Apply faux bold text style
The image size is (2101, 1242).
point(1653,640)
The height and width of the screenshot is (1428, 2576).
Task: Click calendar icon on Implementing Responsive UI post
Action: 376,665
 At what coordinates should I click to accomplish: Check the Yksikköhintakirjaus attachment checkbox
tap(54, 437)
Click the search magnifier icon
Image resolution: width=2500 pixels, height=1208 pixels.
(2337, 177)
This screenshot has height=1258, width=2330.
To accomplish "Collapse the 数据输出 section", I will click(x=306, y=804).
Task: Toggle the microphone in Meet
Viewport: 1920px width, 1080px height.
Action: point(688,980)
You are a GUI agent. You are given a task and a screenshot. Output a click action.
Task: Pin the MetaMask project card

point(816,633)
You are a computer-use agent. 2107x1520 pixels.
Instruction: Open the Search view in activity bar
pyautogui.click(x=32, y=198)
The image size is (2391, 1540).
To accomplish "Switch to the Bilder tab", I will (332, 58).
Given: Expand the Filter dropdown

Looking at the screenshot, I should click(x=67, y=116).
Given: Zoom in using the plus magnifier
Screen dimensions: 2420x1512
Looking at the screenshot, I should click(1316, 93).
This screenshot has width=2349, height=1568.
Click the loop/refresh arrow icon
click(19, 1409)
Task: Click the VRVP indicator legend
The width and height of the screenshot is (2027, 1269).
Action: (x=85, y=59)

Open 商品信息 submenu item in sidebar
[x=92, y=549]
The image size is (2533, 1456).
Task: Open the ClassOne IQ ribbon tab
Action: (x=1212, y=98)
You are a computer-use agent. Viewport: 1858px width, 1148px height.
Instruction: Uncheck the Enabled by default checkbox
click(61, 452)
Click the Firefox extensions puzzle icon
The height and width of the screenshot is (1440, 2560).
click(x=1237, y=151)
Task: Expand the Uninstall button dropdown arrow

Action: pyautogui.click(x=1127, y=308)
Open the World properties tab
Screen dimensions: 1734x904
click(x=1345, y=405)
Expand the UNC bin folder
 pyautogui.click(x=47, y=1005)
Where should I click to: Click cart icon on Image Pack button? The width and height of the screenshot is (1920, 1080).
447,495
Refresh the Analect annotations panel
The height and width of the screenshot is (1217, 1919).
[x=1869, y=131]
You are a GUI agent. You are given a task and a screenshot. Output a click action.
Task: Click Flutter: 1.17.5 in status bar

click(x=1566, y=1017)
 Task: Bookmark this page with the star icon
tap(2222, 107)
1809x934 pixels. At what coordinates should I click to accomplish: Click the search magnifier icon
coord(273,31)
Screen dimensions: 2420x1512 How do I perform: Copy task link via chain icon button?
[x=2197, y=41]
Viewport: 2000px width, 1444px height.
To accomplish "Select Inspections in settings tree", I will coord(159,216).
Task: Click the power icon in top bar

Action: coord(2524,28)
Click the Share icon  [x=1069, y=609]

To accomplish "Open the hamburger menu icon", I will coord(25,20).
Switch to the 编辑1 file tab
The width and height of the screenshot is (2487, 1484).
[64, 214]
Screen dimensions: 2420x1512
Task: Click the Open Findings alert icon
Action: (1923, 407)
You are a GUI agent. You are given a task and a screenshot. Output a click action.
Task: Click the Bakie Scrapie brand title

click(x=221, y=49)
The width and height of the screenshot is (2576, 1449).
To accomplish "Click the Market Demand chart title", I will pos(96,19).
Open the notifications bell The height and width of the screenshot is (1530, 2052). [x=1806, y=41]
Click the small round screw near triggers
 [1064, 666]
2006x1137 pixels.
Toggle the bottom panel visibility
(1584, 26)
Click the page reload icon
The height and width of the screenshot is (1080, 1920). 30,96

○ ○ ○ ○ ○ ○ ○

> What is required
Exactly as they appear above, transcribe the records in full.

> The completed task
Apply faux bold text style
The image size is (2101, 1242).
point(1653,640)
The height and width of the screenshot is (1428, 2576).
Task: Click calendar icon on Implementing Responsive UI post
Action: 376,665
 At what coordinates should I click to accomplish: Check the Yksikköhintakirjaus attachment checkbox
tap(54, 437)
Click the search magnifier icon
Image resolution: width=2500 pixels, height=1208 pixels.
(2337, 177)
This screenshot has height=1258, width=2330.
To accomplish "Collapse the 数据输出 section", I will click(x=306, y=804).
Task: Toggle the microphone in Meet
Viewport: 1920px width, 1080px height.
Action: point(688,980)
You are a GUI agent. You are given a task and a screenshot. Output a click action.
Task: Pin the MetaMask project card

point(816,633)
You are a computer-use agent. 2107x1520 pixels.
Instruction: Open the Search view in activity bar
pyautogui.click(x=32, y=198)
The image size is (2391, 1540).
To accomplish "Switch to the Bilder tab", I will (332, 58).
Given: Expand the Filter dropdown

Looking at the screenshot, I should click(x=67, y=116).
Given: Zoom in using the plus magnifier
Screen dimensions: 2420x1512
Looking at the screenshot, I should click(1316, 93).
This screenshot has width=2349, height=1568.
Click the loop/refresh arrow icon
click(19, 1409)
Task: Click the VRVP indicator legend
The width and height of the screenshot is (2027, 1269).
Action: (x=85, y=59)

Open 商品信息 submenu item in sidebar
[x=92, y=549]
The image size is (2533, 1456).
Task: Open the ClassOne IQ ribbon tab
Action: (x=1212, y=98)
You are a computer-use agent. Viewport: 1858px width, 1148px height.
Instruction: Uncheck the Enabled by default checkbox
click(61, 452)
Click the Firefox extensions puzzle icon
The height and width of the screenshot is (1440, 2560).
click(x=1237, y=151)
Task: Expand the Uninstall button dropdown arrow

Action: pyautogui.click(x=1127, y=308)
Open the World properties tab
Screen dimensions: 1734x904
click(x=1345, y=405)
Expand the UNC bin folder
 pyautogui.click(x=47, y=1005)
Where should I click to: Click cart icon on Image Pack button? The width and height of the screenshot is (1920, 1080).
447,495
Refresh the Analect annotations panel
The height and width of the screenshot is (1217, 1919).
[x=1869, y=131]
You are a GUI agent. You are given a task and a screenshot. Output a click action.
Task: Click Flutter: 1.17.5 in status bar

click(x=1566, y=1017)
 Task: Bookmark this page with the star icon
tap(2222, 107)
1809x934 pixels. At what coordinates should I click to accomplish: Click the search magnifier icon
coord(273,31)
Screen dimensions: 2420x1512 How do I perform: Copy task link via chain icon button?
[x=2197, y=41]
Viewport: 2000px width, 1444px height.
To accomplish "Select Inspections in settings tree", I will coord(159,216).
Task: Click the power icon in top bar

Action: coord(2524,28)
Click the Share icon  [x=1069, y=609]

To accomplish "Open the hamburger menu icon", I will coord(25,20).
Switch to the 编辑1 file tab
The width and height of the screenshot is (2487, 1484).
[64, 214]
Screen dimensions: 2420x1512
Task: Click the Open Findings alert icon
Action: (1923, 407)
You are a GUI agent. You are given a task and a screenshot. Output a click action.
Task: Click the Bakie Scrapie brand title

click(x=221, y=49)
The width and height of the screenshot is (2576, 1449).
To accomplish "Click the Market Demand chart title", I will pos(96,19).
Open the notifications bell The height and width of the screenshot is (1530, 2052). [x=1806, y=41]
Click the small round screw near triggers
 [1064, 666]
2006x1137 pixels.
Toggle the bottom panel visibility
(1584, 26)
Click the page reload icon
The height and width of the screenshot is (1080, 1920). 30,96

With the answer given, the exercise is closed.